Gut Dysbiosis during Influenza Contributes to Pulmonary Pneumococcal Superinfection through Altered Short-Chain Fatty Acid Production.

Abstract Source:

Cell Rep. 2020 Mar 3 ;30(9):2934-2947.e6. PMID: 32130898

Abstract Author(s):

Valentin Sencio, Adeline Barthelemy, Luciana P Tavares, Marina G Machado, Daphnée Soulard, Céline Cuinat, Celso Martins Queiroz-Junior, Marie-Louise Noordine, Sophie Salomé-Desnoulez, Lucie Deryuter, Benoit Foligné, Céline Wahl, Benoit Frisch, Angelica T Vieira, Christophe Paget, Graeme Milligan, Trond Ulven, Isabelle Wolowczuk, Christelle Faveeuw, Ronan Le Goffic, Muriel Thomas, Stéphanie Ferreira, Mauro M Teixeira, François Trottein

Article Affiliation:

Valentin Sencio


Secondary bacterial infections often complicate viral respiratory infections. We hypothesize that perturbation of the gut microbiota during influenza A virus (IAV) infection might favor respiratory bacterial superinfection. Sublethal infection with influenza transiently alters the composition and fermentative activity of the gut microbiota in mice. These changes are attributed in part to reduced food consumption.

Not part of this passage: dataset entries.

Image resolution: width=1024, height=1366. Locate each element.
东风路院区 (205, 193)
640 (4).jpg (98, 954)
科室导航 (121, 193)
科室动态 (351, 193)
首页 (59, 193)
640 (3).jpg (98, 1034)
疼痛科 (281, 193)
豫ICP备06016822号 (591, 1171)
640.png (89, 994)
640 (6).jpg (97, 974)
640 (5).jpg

Fecal transfer experiments demonstrate that the IAV-conditioned microbiota compromises lung defenses against pneumococcal infection. In mechanistic terms, reduced production of the predominant short-chain fatty acid (SCFA) acetate affects the bactericidal activity of alveolar macrophages. Following treatment with acetate, mice colonized with the IAV-conditioned microbiota display reduced bacterial loads. In the context of influenza infection, acetate supplementation reduces, in a free fatty acid receptor 2 (FFAR2)-dependent manner, local and systemic bacterial loads. This translates into reduced lung pathology and improved survival rates of double-infected mice. Lastly, pharmacological activation of the SCFA receptor FFAR2 during influenza reduces bacterial superinfection.